Upgrading a voice recorder with a hex editor

[Alex] just bought a really nice TEAC VR-20 audio recorder, a very capable recorder perfect for recording your thoughts or just making concert bootlegs. This model was recently replaced by the Tascam DR-08 audio recorder. It’s essentially the same thing, but the Tascam unit can record at 96kHz, whereas the TEAC can only record at 48kHz. [Alex] figured out a way to upgrade his less capable but cheaper VR-20 to record at a higher bit rate with just a simple firmware hack.

The mod began by downloading the firmware for both the TEAC VR-20 and the Tascam DR-08. Both of these sets of firmware were exactly the same size, and after downloading a hex editor, [Alex] found a huge difference in the first 20 bytes of the firmware – the portion that tells the microcontrollers what it actually is.

The solution to improving the bitrate for the TEAC VR-20 was as simple as copying the first 20 bytes from the TEAC firmware over to the first 20 bytes of the Tascam firmware. After that, it’s a simple matter of upgrading his TEAC and getting the ability to record at 96kHz.

A very, very simple hack that’s really just flipping a few bits. Not bad for a two-fold improvement in the recording capability of a handheld audio recorder.

Comments

  1. semicolo says:

    Hmmm, what about the ~24KHz low pass filter that’s supposed to sit before the ADC? Won’t higher frequencies be filtered out rendering this hack useless?

    • termm says:

      96KHz is the sampling rate.
      This hack isn’t about the bandwidth of the recorder.

      • anon says:

        The only thing the sample rate does is determine the bandwidth in the digital domain. It doesn’t do anything else.

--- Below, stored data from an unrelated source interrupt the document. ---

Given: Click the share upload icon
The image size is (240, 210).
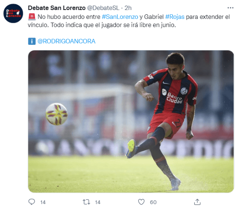Looking at the screenshot, I should click(197, 202).
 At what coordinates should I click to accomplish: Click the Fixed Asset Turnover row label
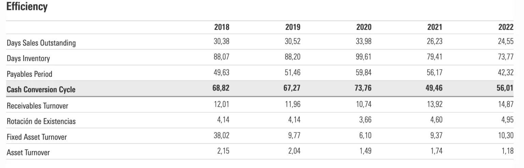pos(37,137)
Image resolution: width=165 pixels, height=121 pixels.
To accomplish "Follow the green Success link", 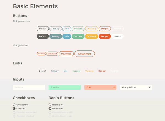I will click(x=76, y=71).
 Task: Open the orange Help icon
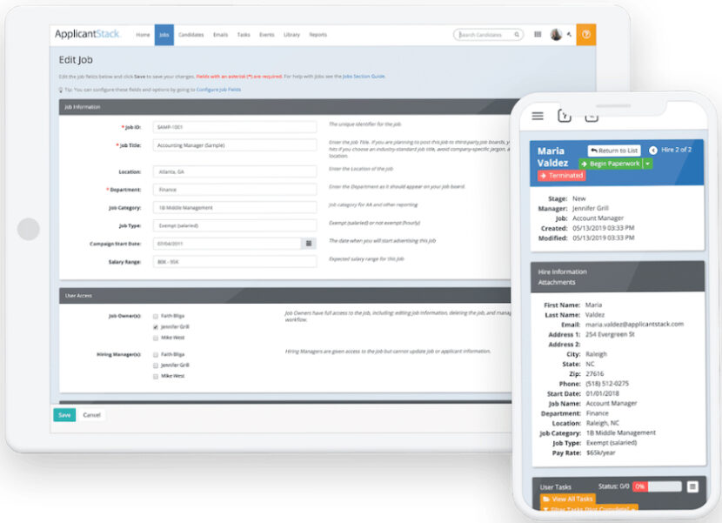586,36
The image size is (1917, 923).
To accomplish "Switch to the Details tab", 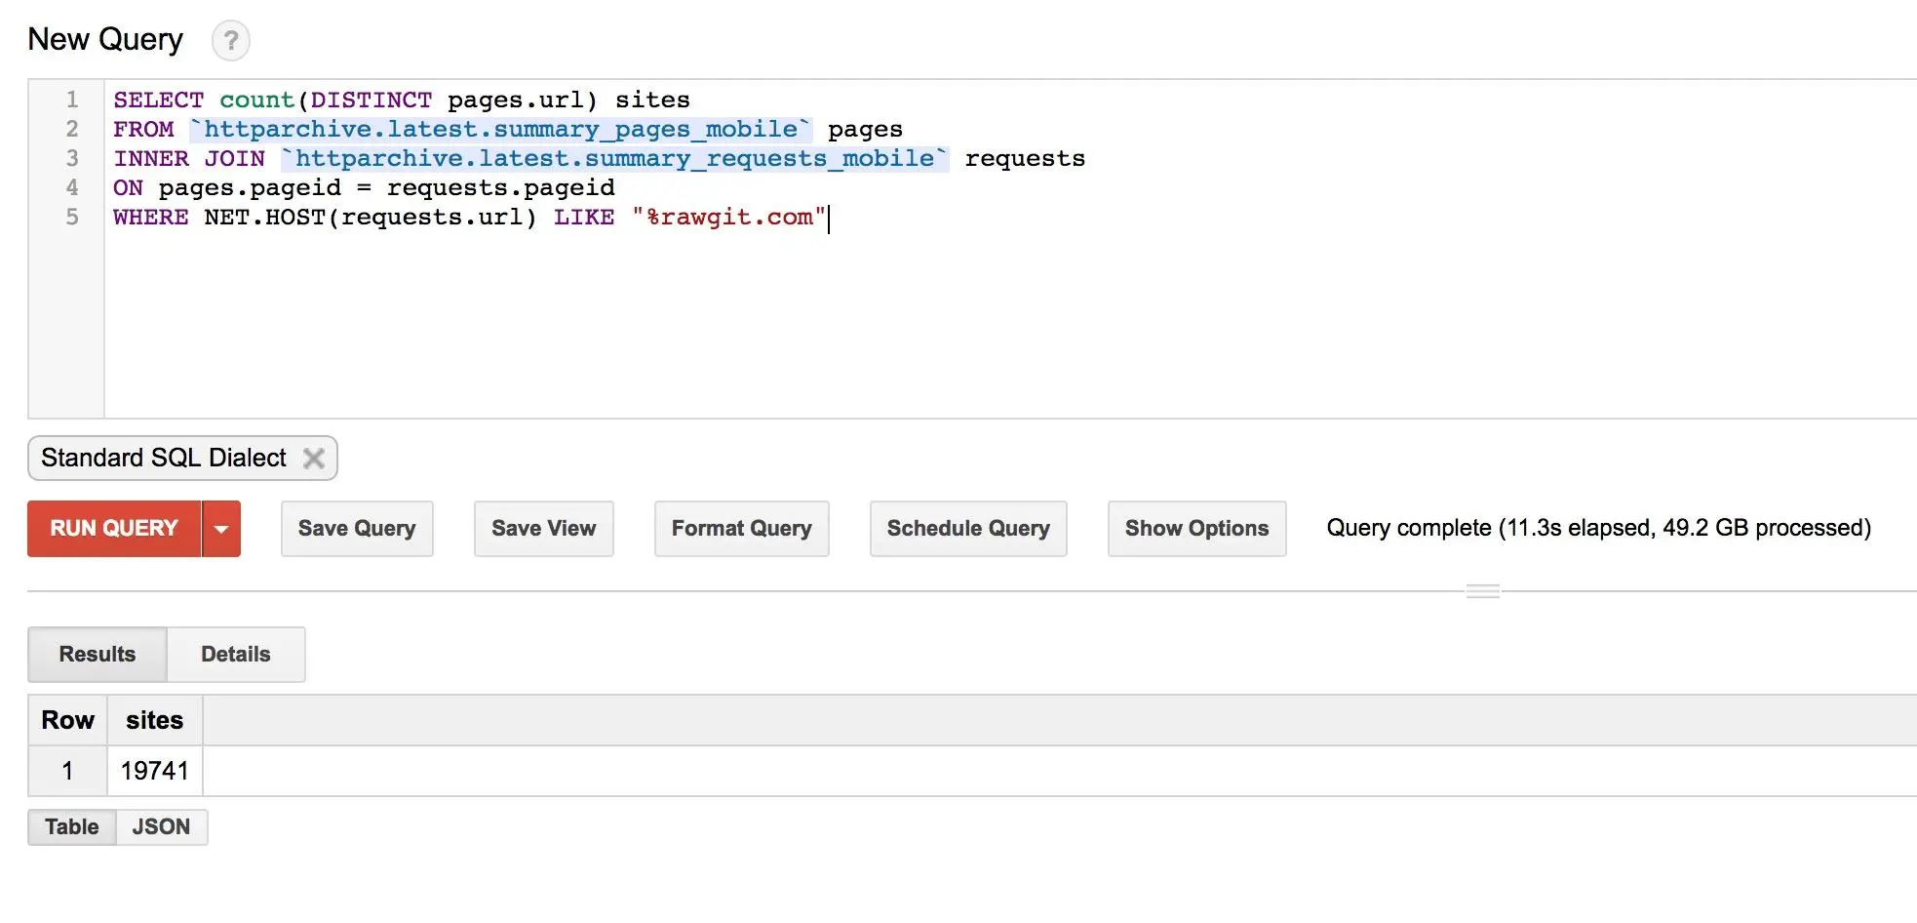I will point(236,655).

        So yes, this hack is about bandwidth, which is bottlenecked elsewhere.

        • draeath says:

          I suggest you Google “nyquist” and start reading, you obviously lack some understanding of what is going on.

          • Hans says:

            You should remain from such arrogance as you obviously lack basic understanding of what semicolo wrote. He claims that there is a low pass filter (analog electronics!) before the Analog-Digital-Converter. Such a filter would restrict the signal bandwidth no matter with what sampling frequency you work.

    • Alex Rossie says:

      This.

    • John says:

      What do you mean by higher frequencies? Given that the ear can’t hear about about 20k, what are you trying to record above that?

      • anon says:

        You are trying to record ultrasonics.

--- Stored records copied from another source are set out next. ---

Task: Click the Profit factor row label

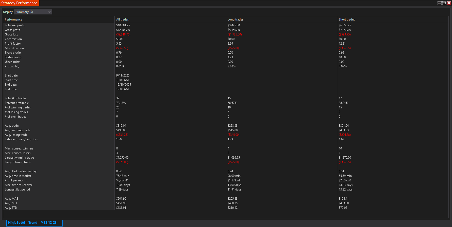Action: point(13,44)
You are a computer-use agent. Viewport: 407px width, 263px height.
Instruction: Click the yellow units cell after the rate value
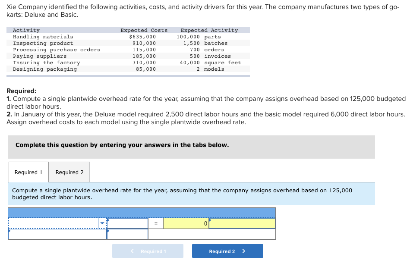coord(242,223)
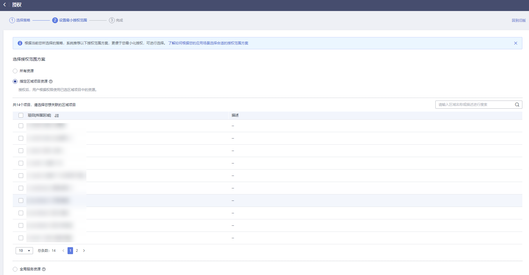
Task: Click help icon next to 指定区域项目资源
Action: click(x=51, y=81)
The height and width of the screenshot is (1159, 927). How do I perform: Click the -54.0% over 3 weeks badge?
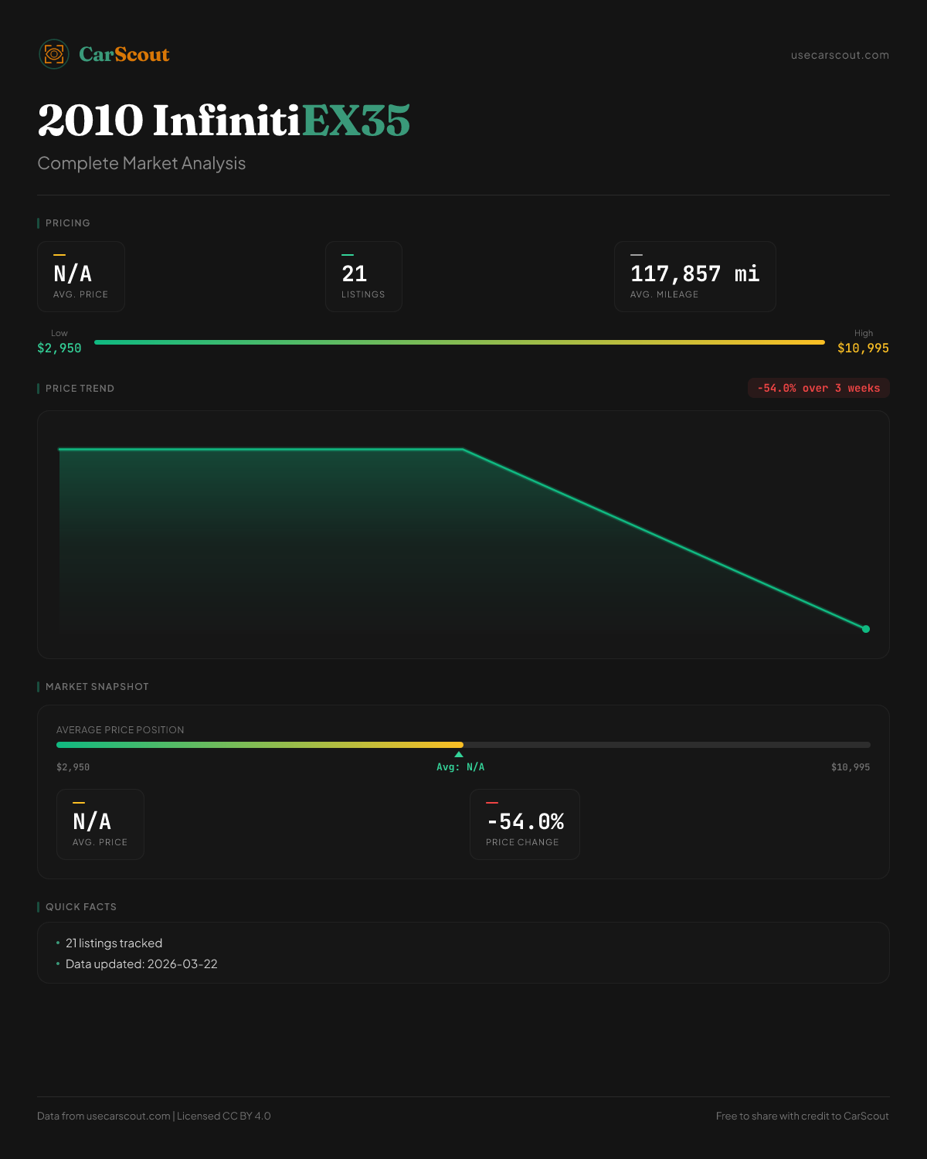(x=818, y=388)
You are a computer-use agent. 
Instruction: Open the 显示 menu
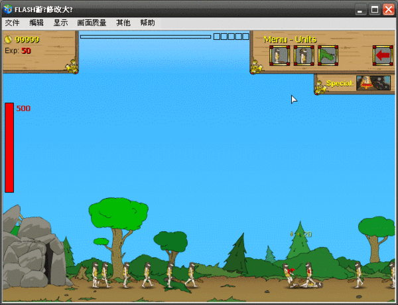(60, 23)
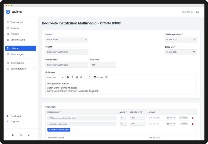Screen dimensions: 208x144
Task: Open the user profile icon in sidebar
Action: point(12,135)
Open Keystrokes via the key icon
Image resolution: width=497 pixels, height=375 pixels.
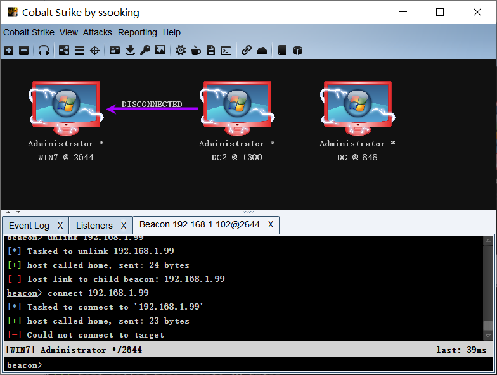[x=145, y=50]
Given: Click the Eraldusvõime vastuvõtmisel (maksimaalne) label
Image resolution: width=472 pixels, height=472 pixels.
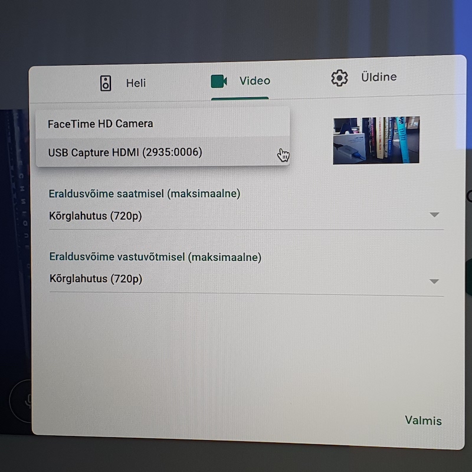Looking at the screenshot, I should click(x=155, y=257).
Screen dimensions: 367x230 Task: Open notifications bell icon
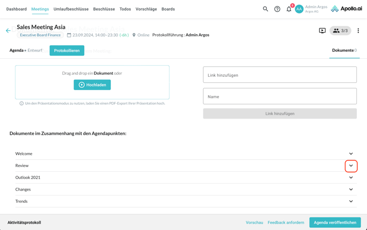pos(289,9)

        If you record a sound at a normal sampling rate and then digitally pitch it down 2 octaves or slow it down to x0.25 then it will sound remarkably muffled because there won’t be anything to fill the upper part of the spectrum with.

        On the other hand if you record with high bandwidth, with an ultrasonically capable microphone and at high sample rate, you can pitch it down or slow it down and it will still sound natural because the ultrasonics will become sonic and fill in what would otherwise be a void in the audible spectrum.

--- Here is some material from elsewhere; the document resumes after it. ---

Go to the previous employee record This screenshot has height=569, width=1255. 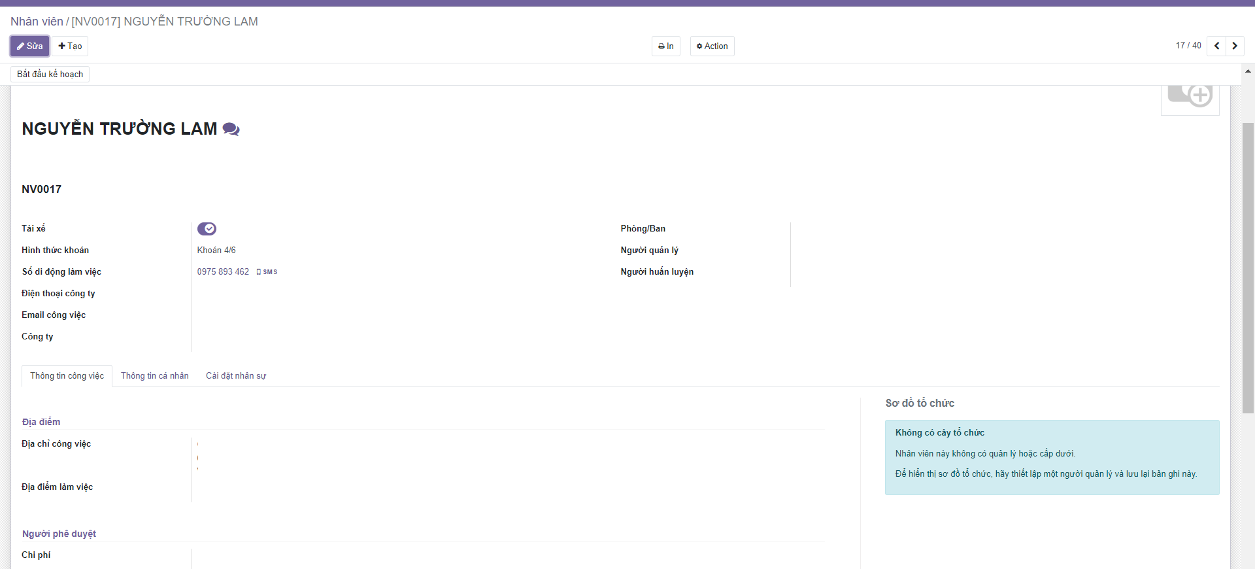(1216, 46)
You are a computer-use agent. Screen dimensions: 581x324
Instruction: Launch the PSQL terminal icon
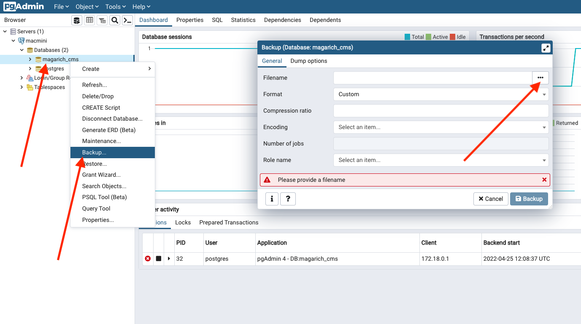[x=127, y=20]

        This is used by sound effects artists for movies.

        There’s also people out there recording animals that make ultrasonic noises, they tend to use specialized equipment but sometimes this does the trick.

  2. Mark says:

    Nice hack. A comment on the editorial: using a sample rate of 96kHz does not give a two-fold improvement in the audio quality.

    48kHz is sufficient to recover every last ounce of information in the human audible range. Furthermore, some ADCs have reduced signal-to-noise performance at higher sample rates, which may be the case here. And finally, you cut your recording time in half by doubling the sample rate.

    • Dax says:

      Yes and no.

      48 kHz is theoretically enough, but there’s still distortion happening for frequencies just under the Nyquist frequency (24 kHz) because the do not necessarily have the same phase as the sampling clock.

      It creates a beating error in the signal that doesn’t dissapear completely until around 1/4 of the sampling rate. Technically, the beating is there for all frequencies but it just gets weaker in intensity the furter away from the Nyquist limit you go.

      • Dax says:

        That’s also the reason why a CD’s practical bandwidth ends at around 16 kHz instead of 22 kHz. You can record higher frequencies, but they’ll be easily distorted.

        It’s also why MP3 cuts off frequencies higher than 16 kHz. Not many CDs have anything important above that.

      • Bertho says:

        Most of the time it does not matter that the high frequencies are gone (as long as you don’t create aliasing).

        FWIW, the human hearing degrades significantly with age. At 35 you probably have a cutoff at 17..18kHz. At 50 years you’re at about 15..16kHz. It does not get better after that…

        Also, many young people have already damaged hearing because of the high intensity from earplugs. They cannot “hear” the fine differences anymore without correcting for the damage.

        It is funny, though, that the older people get, the more expensive the gadgets become because they have more money. However, they cannot hear the difference anymore and it is like a gold-plated digital monster-cable and the big car outside.

      • Dax says:

        Women don’t typically have the same hearing range supression as men, and it’s not a hard limit. At 35 you’re at something like -6 dB at 20 kHz.

      • anon says:

        “the do not necessarily have the same phase as the sampling clock”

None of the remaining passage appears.